The Royal College of Physicians, a registered charity, outlines its aim as “to ensure high-quality care for patients by promoting the highest standards of medical practice”. It also advises the government, public and the profession on healthcare issues.
However, the authors do not reference the report from the Body Confidence Parliamentary Inquiry held last year. Witnesses included eating disorder specialists, Weight Watchers and Slimming World, and Dr Susie Orbach, psychotherapist and the convenor of AnyBody/Endangered Bodies UK. This report’s recommendations include:
- A review into the use of BMI as an indicator for health
- A reframing of health message from a focus on weight-loss to health-enhancing behaviours and the adoption of weight-neutral language
- A review of the evidence-base to support the long-term efficacy and safety of diets
But on closer inspection of the RCP report perhaps this glaring omission isn’t so peculiar. I was shocked to see, as stated in the report’s conflict of interests section, that some of the members of the working group that produced the report – some of whom are medical doctors - have financial links to Weight Watchers UK, the Cambridge Weight Plan, Counterweight Plc and Rosemary Conley Diet and Fitness magazine.
Is it really any surprise then the report recommends "commissioning weight management services which have proven effectiveness”?
Much has been written about the ineffectiveness of dieting and the research that backs this up. 95% of people who lose weight on diets put it all back on and more within five years. This is one of the reasons we organised our Ditching Dieting campaign outside Parliament last year, timed to coincide with the diet clubs giving their evidence. Diets don’t work because diet clubs’ profits depend on us returning again and again
We are continually scolded that we’re getting bigger and that our bodies are not acceptable as they are and we’re also blamed if we go on diets and don’t lose the weight that an external authority has deemed we must get rid of. The diet industry has infiltrated the health sector and it would seem that, judging by the RCP’s report, doctors are not immune. Indeed it has been the aim of certain diet companies to influence commissioning groups within the NHS to buy in their services for their patients. No surprise really when they are being paid by the diet clubs.

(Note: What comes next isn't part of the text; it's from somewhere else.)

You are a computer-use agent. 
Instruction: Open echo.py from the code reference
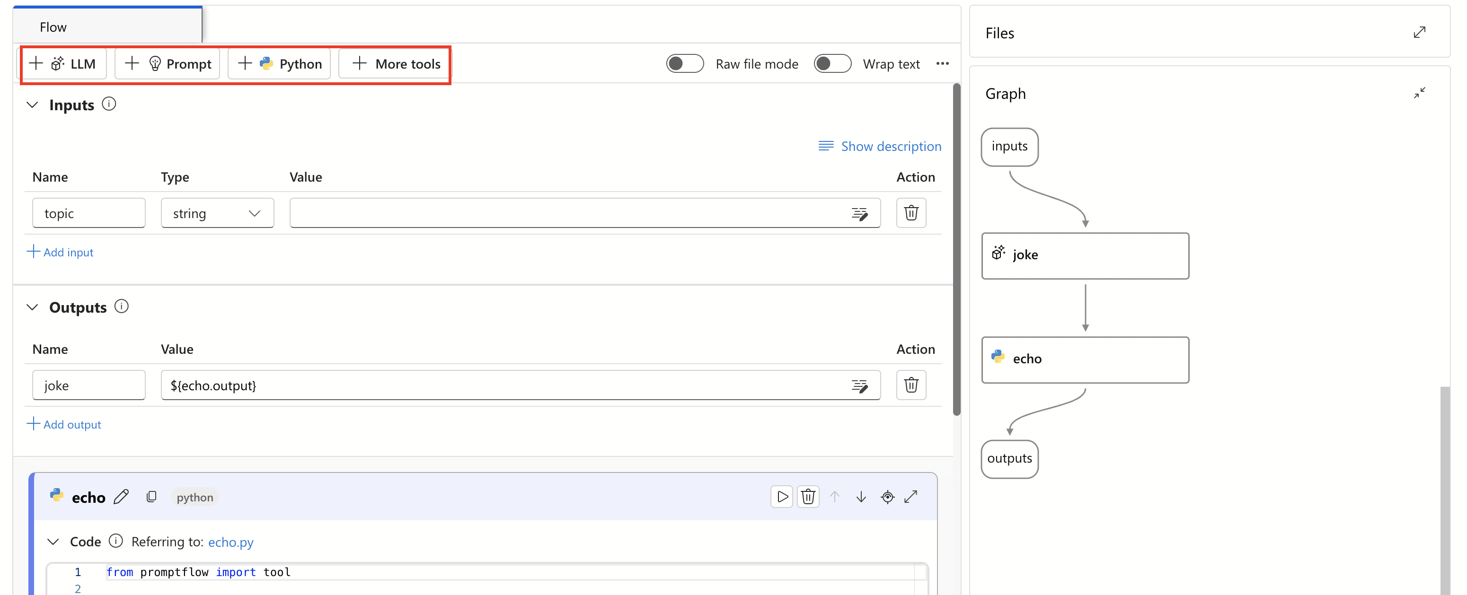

The thrust towards dieting is backed up anecdotally too. I know women who have gone to see their doctors for anything from hearing problems to smear tests who get told that they’re too heavy, that they must lose weight. This is despite the evidence which shows that our weight is not an accurate gauge of our health. Please see the latest research from the Center for Disease Control at NIH which published a major review of mortality and size in JAMA ON January 2nd. This is a very different kind of post Christmas message than the diet industry would like us to hear.
We need open and transparent conversations in the health debate and it’s absolutely imperative that, in order for these to take place, our health professionals are not financially invested in the diet industry. They need to be on the side of their patients, fairly and objectively.